Provided material section start
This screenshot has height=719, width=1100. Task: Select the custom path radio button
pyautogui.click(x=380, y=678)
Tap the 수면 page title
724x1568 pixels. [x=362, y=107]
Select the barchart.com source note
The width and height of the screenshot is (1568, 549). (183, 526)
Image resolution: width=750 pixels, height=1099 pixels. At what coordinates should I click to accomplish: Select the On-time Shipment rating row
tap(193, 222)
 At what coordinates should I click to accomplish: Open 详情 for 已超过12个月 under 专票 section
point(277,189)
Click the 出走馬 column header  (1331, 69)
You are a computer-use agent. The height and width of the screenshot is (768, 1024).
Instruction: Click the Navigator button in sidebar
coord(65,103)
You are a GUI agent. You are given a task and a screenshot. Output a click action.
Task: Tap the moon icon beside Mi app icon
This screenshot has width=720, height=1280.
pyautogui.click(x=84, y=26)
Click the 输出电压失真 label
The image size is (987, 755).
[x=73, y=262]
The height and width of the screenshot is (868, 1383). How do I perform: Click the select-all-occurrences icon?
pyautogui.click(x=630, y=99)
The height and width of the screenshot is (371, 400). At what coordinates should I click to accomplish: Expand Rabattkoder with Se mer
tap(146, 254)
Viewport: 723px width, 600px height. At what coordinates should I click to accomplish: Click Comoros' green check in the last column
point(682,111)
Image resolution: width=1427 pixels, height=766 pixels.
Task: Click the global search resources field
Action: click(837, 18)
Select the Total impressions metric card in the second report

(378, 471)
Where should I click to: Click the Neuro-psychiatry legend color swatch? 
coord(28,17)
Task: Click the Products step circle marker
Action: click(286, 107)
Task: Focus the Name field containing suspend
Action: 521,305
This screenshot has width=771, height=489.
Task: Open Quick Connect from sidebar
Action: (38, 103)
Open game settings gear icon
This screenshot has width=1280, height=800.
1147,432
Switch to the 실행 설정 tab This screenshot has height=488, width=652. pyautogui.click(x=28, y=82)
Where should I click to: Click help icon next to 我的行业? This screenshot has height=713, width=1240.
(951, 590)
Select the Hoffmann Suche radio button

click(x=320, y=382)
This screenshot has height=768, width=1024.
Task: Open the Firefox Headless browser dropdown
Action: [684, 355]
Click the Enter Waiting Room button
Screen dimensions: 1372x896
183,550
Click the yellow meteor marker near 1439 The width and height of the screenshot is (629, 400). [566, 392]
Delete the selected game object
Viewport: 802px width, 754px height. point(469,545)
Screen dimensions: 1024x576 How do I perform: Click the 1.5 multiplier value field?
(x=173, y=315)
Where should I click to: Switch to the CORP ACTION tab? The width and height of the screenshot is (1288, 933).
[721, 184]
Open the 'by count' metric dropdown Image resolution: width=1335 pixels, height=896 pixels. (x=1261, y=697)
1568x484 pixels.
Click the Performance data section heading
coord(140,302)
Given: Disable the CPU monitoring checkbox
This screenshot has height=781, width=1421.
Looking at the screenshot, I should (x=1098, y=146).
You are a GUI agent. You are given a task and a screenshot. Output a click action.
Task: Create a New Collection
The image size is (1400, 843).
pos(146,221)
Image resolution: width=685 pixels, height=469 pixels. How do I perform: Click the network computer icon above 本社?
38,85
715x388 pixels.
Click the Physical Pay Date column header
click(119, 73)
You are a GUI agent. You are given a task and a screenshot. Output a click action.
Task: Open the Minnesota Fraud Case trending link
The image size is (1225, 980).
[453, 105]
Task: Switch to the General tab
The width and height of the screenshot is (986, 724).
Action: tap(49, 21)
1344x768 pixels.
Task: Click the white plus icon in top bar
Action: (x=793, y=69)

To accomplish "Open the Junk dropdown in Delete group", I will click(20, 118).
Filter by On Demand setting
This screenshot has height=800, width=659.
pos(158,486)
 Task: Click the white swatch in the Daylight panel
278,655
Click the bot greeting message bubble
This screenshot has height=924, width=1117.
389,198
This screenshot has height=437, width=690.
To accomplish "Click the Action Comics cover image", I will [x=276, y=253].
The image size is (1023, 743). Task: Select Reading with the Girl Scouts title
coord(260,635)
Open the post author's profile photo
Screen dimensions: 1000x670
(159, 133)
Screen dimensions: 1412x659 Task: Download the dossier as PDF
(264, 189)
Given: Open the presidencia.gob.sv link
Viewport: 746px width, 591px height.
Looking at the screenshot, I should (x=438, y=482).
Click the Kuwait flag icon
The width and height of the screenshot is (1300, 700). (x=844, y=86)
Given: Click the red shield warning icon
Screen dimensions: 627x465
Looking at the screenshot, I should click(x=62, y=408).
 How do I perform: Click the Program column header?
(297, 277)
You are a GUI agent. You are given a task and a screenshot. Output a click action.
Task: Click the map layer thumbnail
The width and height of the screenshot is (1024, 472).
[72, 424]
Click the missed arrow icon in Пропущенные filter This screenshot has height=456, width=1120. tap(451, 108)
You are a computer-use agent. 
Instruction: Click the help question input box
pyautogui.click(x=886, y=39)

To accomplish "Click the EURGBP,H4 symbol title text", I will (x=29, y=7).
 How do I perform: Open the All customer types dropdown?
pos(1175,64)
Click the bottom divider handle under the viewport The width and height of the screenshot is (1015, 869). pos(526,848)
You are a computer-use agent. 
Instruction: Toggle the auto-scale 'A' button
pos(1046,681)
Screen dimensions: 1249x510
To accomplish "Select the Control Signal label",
Provided material section end
Restate the material word for word, keeping every line intact.

> [Answer below]
This screenshot has height=719, width=1100. Task: Select the custom path radio button
pyautogui.click(x=380, y=678)
Tap the 수면 page title
724x1568 pixels. [x=362, y=107]
Select the barchart.com source note
The width and height of the screenshot is (1568, 549). (183, 526)
Image resolution: width=750 pixels, height=1099 pixels. At what coordinates should I click to accomplish: Select the On-time Shipment rating row
tap(193, 222)
 At what coordinates should I click to accomplish: Open 详情 for 已超过12个月 under 专票 section
point(277,189)
Click the 出走馬 column header  (1331, 69)
You are a computer-use agent. The height and width of the screenshot is (768, 1024).
Instruction: Click the Navigator button in sidebar
coord(65,103)
You are a GUI agent. You are given a task and a screenshot. Output a click action.
Task: Tap the moon icon beside Mi app icon
This screenshot has width=720, height=1280.
pyautogui.click(x=84, y=26)
Click the 输出电压失真 label
The image size is (987, 755).
[x=73, y=262]
The height and width of the screenshot is (868, 1383). How do I perform: Click the select-all-occurrences icon?
pyautogui.click(x=630, y=99)
The height and width of the screenshot is (371, 400). At what coordinates should I click to accomplish: Expand Rabattkoder with Se mer
tap(146, 254)
Viewport: 723px width, 600px height. At what coordinates should I click to accomplish: Click Comoros' green check in the last column
point(682,111)
Image resolution: width=1427 pixels, height=766 pixels.
Task: Click the global search resources field
Action: click(837, 18)
Select the Total impressions metric card in the second report

(378, 471)
Where should I click to: Click the Neuro-psychiatry legend color swatch? 
coord(28,17)
Task: Click the Products step circle marker
Action: click(286, 107)
Task: Focus the Name field containing suspend
Action: 521,305
This screenshot has width=771, height=489.
Task: Open Quick Connect from sidebar
Action: (38, 103)
Open game settings gear icon
This screenshot has width=1280, height=800.
1147,432
Switch to the 실행 설정 tab This screenshot has height=488, width=652. pyautogui.click(x=28, y=82)
Where should I click to: Click help icon next to 我的行业? This screenshot has height=713, width=1240.
(951, 590)
Select the Hoffmann Suche radio button

click(x=320, y=382)
This screenshot has height=768, width=1024.
Task: Open the Firefox Headless browser dropdown
Action: [684, 355]
Click the Enter Waiting Room button
Screen dimensions: 1372x896
183,550
Click the yellow meteor marker near 1439 The width and height of the screenshot is (629, 400). [566, 392]
Delete the selected game object
Viewport: 802px width, 754px height. point(469,545)
Screen dimensions: 1024x576 How do I perform: Click the 1.5 multiplier value field?
(x=173, y=315)
Where should I click to: Switch to the CORP ACTION tab? The width and height of the screenshot is (1288, 933).
[721, 184]
Open the 'by count' metric dropdown Image resolution: width=1335 pixels, height=896 pixels. (x=1261, y=697)
1568x484 pixels.
Click the Performance data section heading
coord(140,302)
Given: Disable the CPU monitoring checkbox
This screenshot has height=781, width=1421.
Looking at the screenshot, I should (x=1098, y=146).
You are a GUI agent. You are given a task and a screenshot. Output a click action.
Task: Create a New Collection
The image size is (1400, 843).
pos(146,221)
Image resolution: width=685 pixels, height=469 pixels. How do I perform: Click the network computer icon above 本社?
38,85
715x388 pixels.
Click the Physical Pay Date column header
click(119, 73)
You are a GUI agent. You are given a task and a screenshot. Output a click action.
Task: Open the Minnesota Fraud Case trending link
The image size is (1225, 980).
[453, 105]
Task: Switch to the General tab
The width and height of the screenshot is (986, 724).
Action: tap(49, 21)
1344x768 pixels.
Task: Click the white plus icon in top bar
Action: (x=793, y=69)

To accomplish "Open the Junk dropdown in Delete group", I will click(20, 118).
Filter by On Demand setting
This screenshot has height=800, width=659.
pos(158,486)
 Task: Click the white swatch in the Daylight panel
278,655
Click the bot greeting message bubble
This screenshot has height=924, width=1117.
389,198
This screenshot has height=437, width=690.
To accomplish "Click the Action Comics cover image", I will [x=276, y=253].
The image size is (1023, 743). Task: Select Reading with the Girl Scouts title
coord(260,635)
Open the post author's profile photo
Screen dimensions: 1000x670
(159, 133)
Screen dimensions: 1412x659 Task: Download the dossier as PDF
(264, 189)
Given: Open the presidencia.gob.sv link
Viewport: 746px width, 591px height.
Looking at the screenshot, I should (x=438, y=482).
Click the Kuwait flag icon
The width and height of the screenshot is (1300, 700). (x=844, y=86)
Given: Click the red shield warning icon
Screen dimensions: 627x465
Looking at the screenshot, I should click(x=62, y=408).
 How do I perform: Click the Program column header?
(297, 277)
You are a GUI agent. You are given a task and a screenshot. Output a click action.
Task: Click the map layer thumbnail
The width and height of the screenshot is (1024, 472).
[72, 424]
Click the missed arrow icon in Пропущенные filter This screenshot has height=456, width=1120. tap(451, 108)
You are a computer-use agent. 
Instruction: Click the help question input box
pyautogui.click(x=886, y=39)

To accomplish "Click the EURGBP,H4 symbol title text", I will (x=29, y=7).
 How do I perform: Open the All customer types dropdown?
pos(1175,64)
Click the bottom divider handle under the viewport The width and height of the screenshot is (1015, 869). pos(526,848)
You are a computer-use agent. 
Instruction: Toggle the auto-scale 'A' button
pos(1046,681)
Screen dimensions: 1249x510
To accomplish "Select the Control Signal label",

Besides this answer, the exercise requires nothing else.